Is your inbox full of invitations to industry conferences? Mine is and my solution to conference invite overload is to start with a wish list of what I want to gain by attending a specific conference. This systematic approach has helped me achieve a lasting return on my time and money. So where should we go next?

Big Four

The Big Four custodians have the money to throw giant conferences at brand-name hotels in major cities. “I’ve always wanted to go to Miami” is not a good reason to attend a conference. The reasons to attend should be to be educated by the numerous marquee speakers on topics that are important to your business. You will also run into the service providers whose calls you have been screening and you will be able to watch a demo of their products to see if they might work for your firm. The other attendees are also a good sanity check to swap war stories and possible solutions to your operational problems. Each new idea you discover is seductive but will require work to insure the idea is added to your daily routine. We suggest you follow the sage advice that the psychological scientist Dr. Anders Ericsson gives in his book, Peak: Secrets from the New Science of Expertise. He recommends you partner with an experienced coach who has studied and written about the ideas you are considering in order to increase your chances of success. One more thing, Dr. Ericsson recommends you follow his most famous research idea, the 10,000 hour rule. Finally, independent advisors should walk the talk of being custodian-agnostic when they choose what conference to attend each year. Each conference will be different and provide you with new ideas and contacts to pursue.

Boutique

Boutique conferences provide a focused agenda for a smaller group. The focused agenda allows you to make good choices about which conference you would like to attend and to dig deeper on the subject matter. The gold standard of boutique conferences is Tiburon Strategic Advisors. Chip Roame’s keynote address consistently discusses the elephant-in-the-room topic that large firms are concerned about but do not address in public.
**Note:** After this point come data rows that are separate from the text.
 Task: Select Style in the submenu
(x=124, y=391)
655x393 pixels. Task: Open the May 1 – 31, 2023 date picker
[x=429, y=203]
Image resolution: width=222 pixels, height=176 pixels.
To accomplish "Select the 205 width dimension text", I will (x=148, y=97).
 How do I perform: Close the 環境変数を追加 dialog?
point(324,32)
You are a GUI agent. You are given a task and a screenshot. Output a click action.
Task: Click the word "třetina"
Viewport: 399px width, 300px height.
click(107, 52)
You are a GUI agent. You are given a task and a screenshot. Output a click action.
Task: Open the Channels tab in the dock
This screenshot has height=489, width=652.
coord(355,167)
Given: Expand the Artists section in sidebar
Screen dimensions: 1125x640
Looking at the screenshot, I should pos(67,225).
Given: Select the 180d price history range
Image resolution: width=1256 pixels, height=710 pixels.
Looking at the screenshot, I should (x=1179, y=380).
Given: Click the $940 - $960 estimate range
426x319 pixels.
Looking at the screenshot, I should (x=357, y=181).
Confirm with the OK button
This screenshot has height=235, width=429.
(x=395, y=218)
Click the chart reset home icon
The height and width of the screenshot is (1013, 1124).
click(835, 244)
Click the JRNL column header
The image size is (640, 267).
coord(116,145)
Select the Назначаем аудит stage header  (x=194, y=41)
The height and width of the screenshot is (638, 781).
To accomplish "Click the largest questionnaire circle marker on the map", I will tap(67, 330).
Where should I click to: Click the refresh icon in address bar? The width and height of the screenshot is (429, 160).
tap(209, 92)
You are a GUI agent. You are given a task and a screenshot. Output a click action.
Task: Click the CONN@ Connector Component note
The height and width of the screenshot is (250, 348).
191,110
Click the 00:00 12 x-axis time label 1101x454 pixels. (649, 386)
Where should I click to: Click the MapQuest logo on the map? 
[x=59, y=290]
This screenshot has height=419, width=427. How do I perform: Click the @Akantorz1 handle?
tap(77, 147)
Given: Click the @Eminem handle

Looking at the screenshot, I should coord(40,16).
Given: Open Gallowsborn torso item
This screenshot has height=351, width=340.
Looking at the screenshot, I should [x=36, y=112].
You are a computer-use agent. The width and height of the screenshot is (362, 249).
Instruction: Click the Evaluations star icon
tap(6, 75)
Interestingly enough, many of the conference attendees are C-level executives from leading firms, ensuring the Q&A is often as informative as the presentation. The education is important but often trumped by the honest dinner and cocktail party conversations between professionals. Senior executives’ schedules don’t allow for meaningful conversations with like-minded contemporaries. Boutique conferences facilitate conversations that can be the preliminary step to bigger deals or even a potential merger. The largest merger of all time, the Time Warner–AOL merger, started when Steve Case and Gerald Levin met at a casual event with no investment bankers present, and the rest is history. One more thing: The merger would have never happened unless Case and Levin didn’t have a personal bond that started at a casual dinner and was enhanced by the human observation of how each person treated others, especially their spouse! A casual setting like a boutique firm’s conference could be the foundation of your personal relationship with your new business partner.

The Steve Jobs line of “one more thing” worked well for Apple but will leave you wanting months after you attend a conference and depart with one more good idea or contact. The relationships and the good ideas will only endure if you revisit them each week—advice I didn’t follow with my girlfriend from summer camp.